What are Gated Neural Networks?
A gate in a neural network acts as a threshold for helping the network to distinguish when to use normal stacked layers versus an identity connection. An identity connection uses the the output of lower layers as an addition to the output of consecutive layers. In short, it allows for the layers of the network to learn in increments, rather than creating transformations from scratch. The gate in the neural network is used to decide whether the network can use the shortened identity connections, or if it will need to use the stacked layers.
How does a Gated Neural Network function?
The gate in the neural network works by being assigned a coefficient used to define how much the network uses the identity connections over the stacked layers. For example, instead of a traditional recurrent neural network architecture, with several sequential nodes, the gated recurrent unit uses several cells consecutively, each containing three models (example cell pictured below). A gated neural network uses processes known called update gate and reset gate. This allows the neural network to carry information forward across multiple units by storing values in memory. When a critical point is reached, the stored values are used to update the current state.

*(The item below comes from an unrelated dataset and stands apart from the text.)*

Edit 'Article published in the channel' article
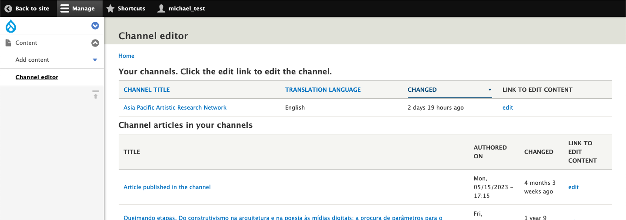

Update Gate and Reset Gate
A gated neural network contains four main components; the update gate, the reset gate, the current memory unit, and the final memory unit. The update gate is responsible for updating the weights and eliminating the vanishing gradient problem. As the model can learn on its own, it will continue to update information to be passed to the future. The reset gate acts in an opposing way by deciding how much of the past information should be forgotten, given the current state.